Since many vendors sell products for many programming languages, vendor sites are
pruned to pages mentioning Ada or known Ada-specific products. Other types of sites
are not pruned unless they contain substantial non-Ada material. For large vendors,
pruning eliminates a large amount of irrelevant material, but also might lose some
valuable material. Our experiments show that more than 90% of the relevant prose
pages contain a form of the word Ada; most relevant pages that don't contain
the word Ada are Ada source code.
Pages matching the criteria given are primarily scored based on the number of matches
for each word. Bonus scores are given to pages which are relatively new. Bonus scores
also are given based on the site from which the page comes. Sites which are very trusted
(such as AdaIC and AdaPower) are given the largest bonuses, while archival sites
are given the smallest bonuses. ARA member sites are given larger bonuses than
other vendors (thus giving ARA members better positioning in search results), but
results from all vendors are returned.
Once a set of matching pages is determined, redundant pages are removed from the
set. This is done at lookup (rather than from the individual indexes) because many
separate sites may have the same pages posted. For instance, many sites have the
Ada Reference Manual and the Ada 95 Rational posted. By removing redundant copies
of these pages, more relevant results can be shown. Redundant page removal is done
by comparing word counts of the pages. It's possible, but very unlikely, for two
significantly different pages to have the same word counts; so there is a very small
chance of a non-redundant page being removed by this check.

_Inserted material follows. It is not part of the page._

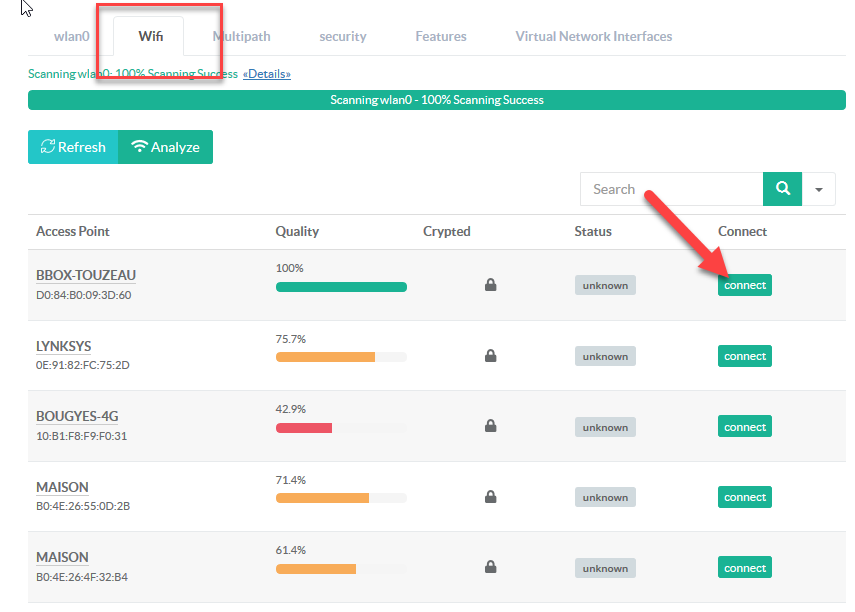The image size is (855, 612).
Task: Start Wi-Fi Analyze
Action: point(166,147)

The result page links are encoded versions of the real link; clicking on it will
take you immediately to the correct page. This allows us to record which pages
you found most relevant for particular search words. In the future, we'll use
that information to improve the scoring of our result pages. If the indexes have
been updated since the search was performed, these links may not work properly.
Thus saving results pages is not recommended. However, the actual URL is
always given in the results; you can paste it directly into your browser if
necessary.
The AdaIC search engine was created between December 2002 and March 2003 by Tom Moran
and Randy Brukardt for use on the AdaIC web server. The programs are all written
in Ada 95, and were primarily created out of existing programs and components. The
indexer was based on the link checker web
crawler Finder. Most of the new
code was devoted to the Words-Files index, the page storage and abstracting, and
page scoring.
The lookup program is called directly from the Ada Server, and streams the output
directly to that server's HTTP file transfer stream. Both Finder and Ada Server are
built on top of Claw Sockets (and thus are Windows programs), although neither does
much Windows-specific. When Claw Sockets is ported to other operating systems, both
programs should port easily.
Ada Server is a medium performance, reliable web server. It is written in Ada, and
only interfaces to the operating system (there is no foreign language code). Because
of this, programming errors generally cause exceptions, which are logged and the
task in question is reset. Only the request with the problem fails; all others
continue normally. Reliability and security are enhanced further by the exclusion
of foreign code of unknown reliability. Since the server is created as a single program,
attacks which try to trick the server into running another program must fail (it never
runs another program, so it cannot be fooled into running the wrong program). Of
course, the server could be compromised by an attack on
the underlying operating system or another server running on the computer. However,
the primary aim of computer security is to make the system secure enough so that
potential attackers look for easier systems to attack -- essentially, you just
have to be more secure than your neighbor.